W Clive Barker's Jericho na naszej drodze stają kultyści, dążący do uwolnienia Pierwszego Tworu. Charakteryzują się masochistycznymi zapędami i krwią spływającą po całym ciele. Ciężko momentami uwierzyć, iż są to zwyczajni ludzie "na dopalaczach magii", niektórzy są naprawdę nieludzko okaleczeni. Wśród wrogów przewijają się krzyżowcy, rzymscy rycerze… "Jak to możliwe?!" - pytacie? Tu właśnie wypada wspomnieć o głównym motywie fabularnym. By nie dopuścić do otwarcia Pyxis, Jericho musi zabić trzech przywódców kultu w różnych czasach historycznych. Trafiamy m.in. na II Wojnę Światową, do czasów Wypraw Krzyżowych i ostatnich momentów Imperium Rzymskiego. Oczywiście, wraz z kolejnymi rozdziałami, mapy diametralnie się zmieniają, a przeciwnicy nabierają wigoru.

Swoją drogą, wrogowie z jakimi przychodzi nam stawać w szranki głupi nie są. AI działa tutaj całkiem dobrze - kultyści korzystają z obiektów, pełniących rolę osłony (bardzo ważny element walki), otaczają nas, itd.
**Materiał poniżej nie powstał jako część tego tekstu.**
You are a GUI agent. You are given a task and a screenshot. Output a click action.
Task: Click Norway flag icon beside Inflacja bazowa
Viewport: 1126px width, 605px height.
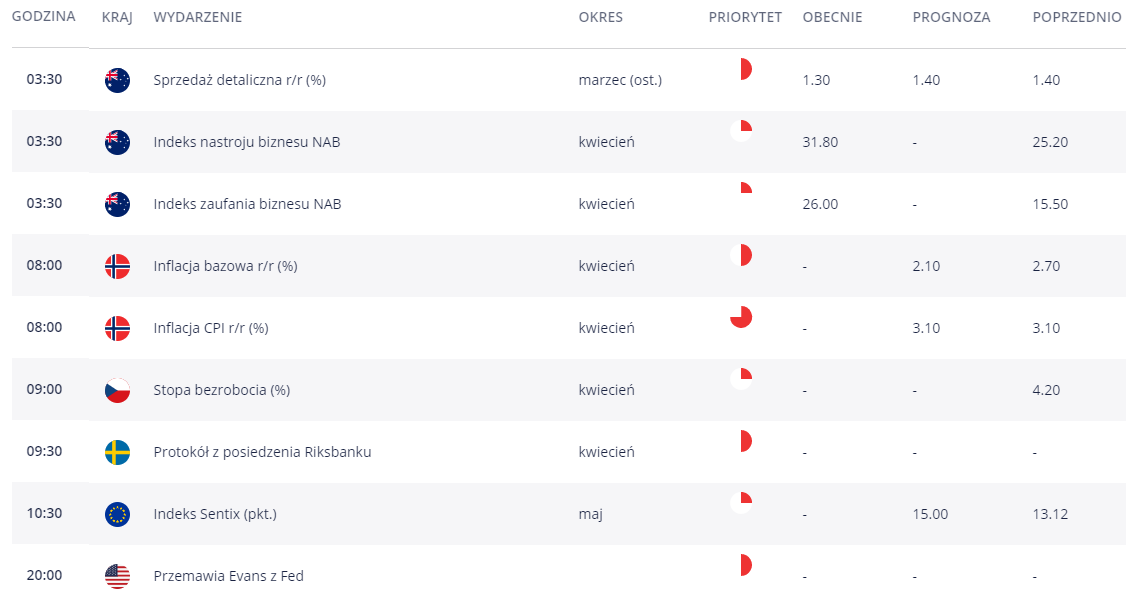pos(117,266)
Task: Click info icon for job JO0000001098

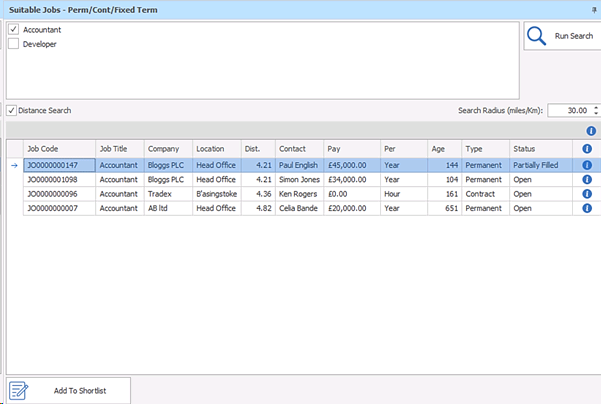Action: (x=587, y=180)
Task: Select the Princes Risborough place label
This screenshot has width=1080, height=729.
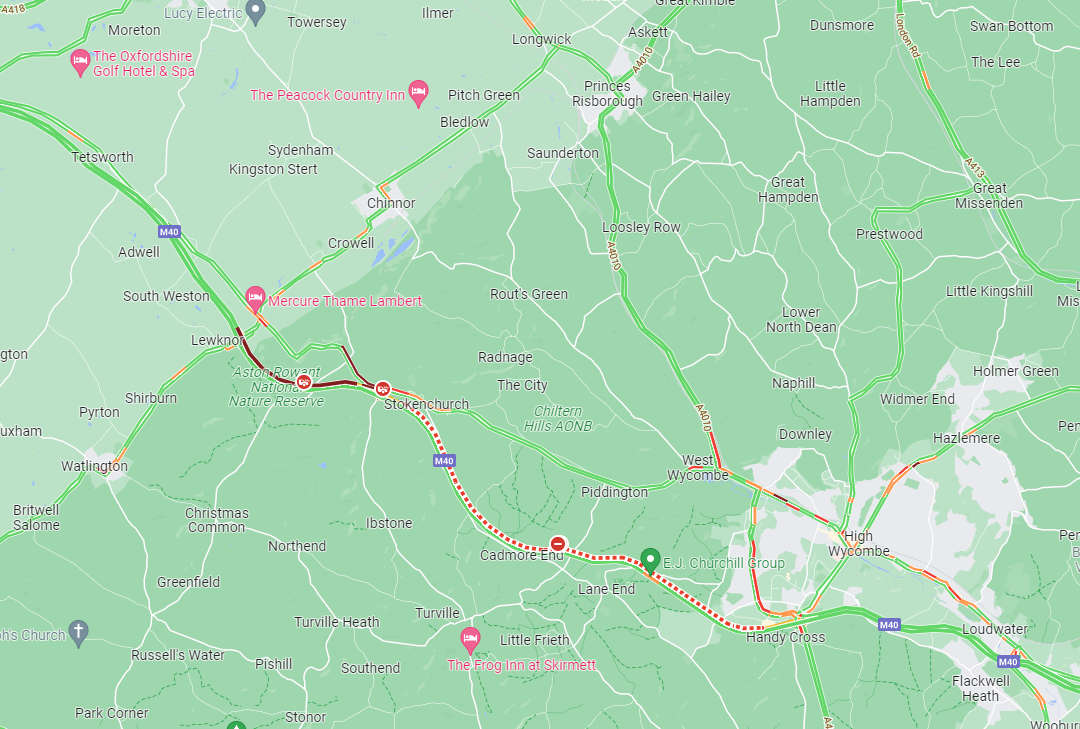Action: [x=607, y=94]
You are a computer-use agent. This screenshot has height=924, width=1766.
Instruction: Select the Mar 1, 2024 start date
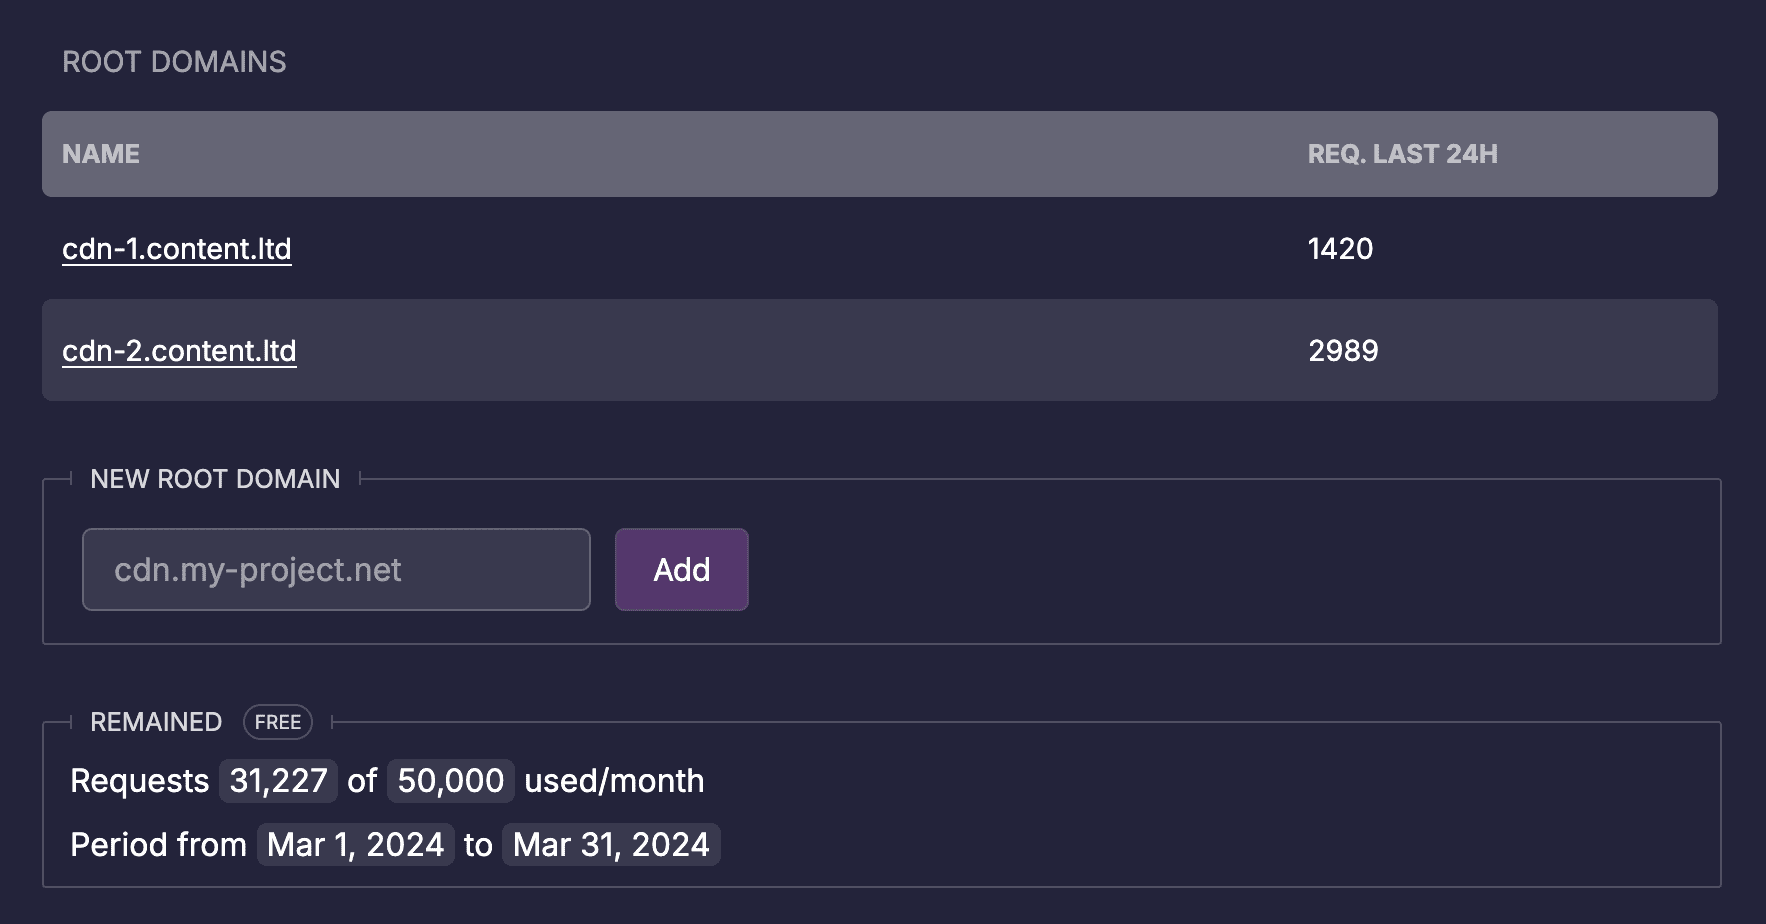pos(355,845)
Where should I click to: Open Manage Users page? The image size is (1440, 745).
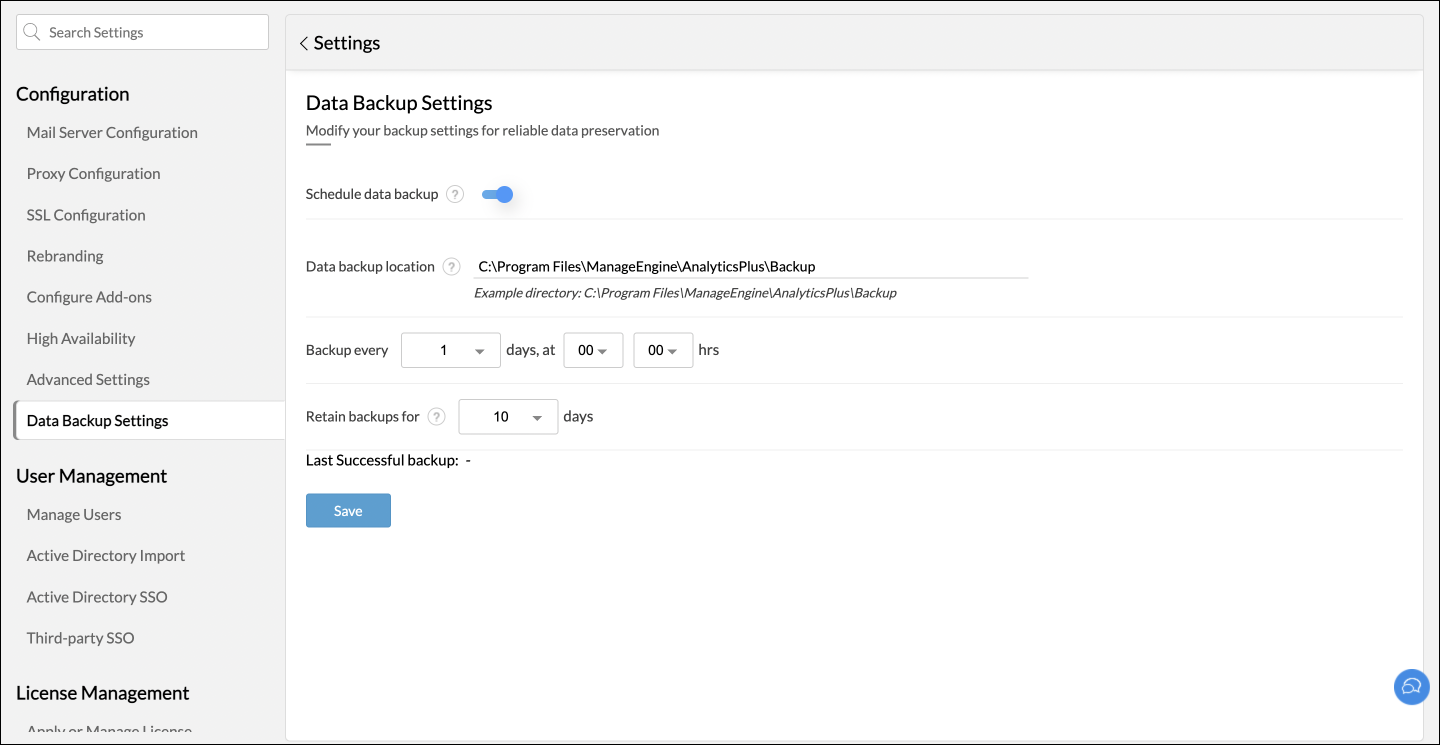[x=74, y=515]
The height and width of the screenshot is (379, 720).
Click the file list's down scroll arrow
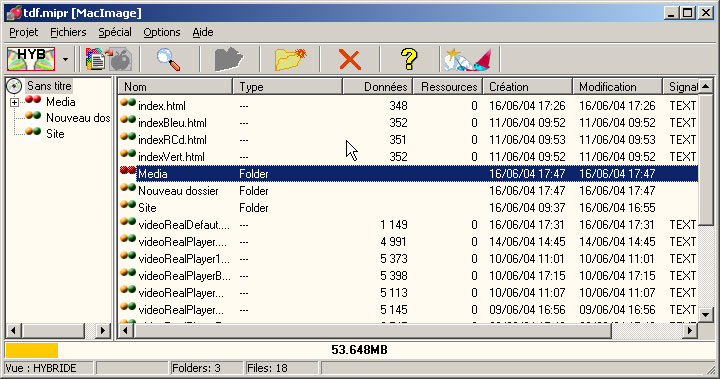coord(705,315)
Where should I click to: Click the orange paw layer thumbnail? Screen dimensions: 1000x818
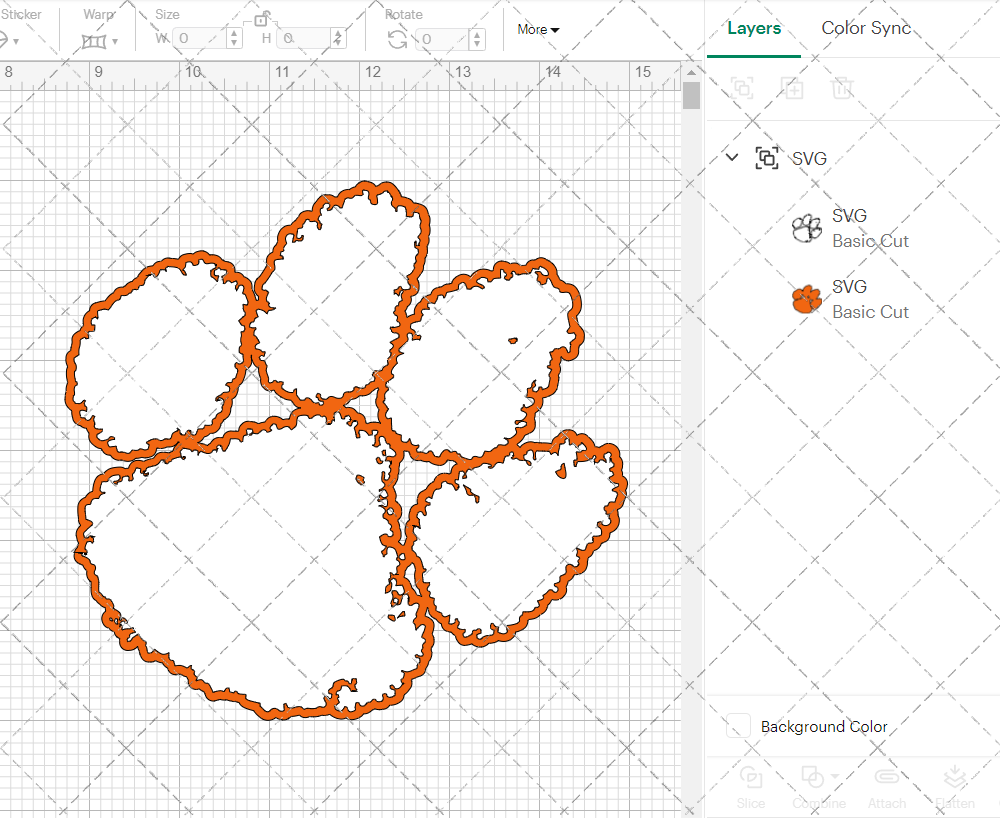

Modele oponentów zostały wykonane koszmarnie, w jak najlepszym tego słowa znaczeniu! Gracz czuje, iż ma do czynienia z niecackającymi się maniakami. Ich wygląd przyprawia momentami o dreszcze (jednak grozy, o której wspominałem wcześniej, jak nie było, tak nie ma…).

Rozczarować może tylko ilość dostępnej broni, każda postać ma jej jeden rodzaj (nie do końca, ponieważ pewne postacie posiadają dwie, jednak trzymają je w obu rękach jednocześnie). Mimo to, należy pamiętać, że każda broń posiada strzał alternatywny, a każda postać może używać dwóch mocy magicznych, co daje nam razem cztery akcje, możliwe do wykonania. Ogółem - po bliższym przyjrzeniu się sprawie, nie jest źle.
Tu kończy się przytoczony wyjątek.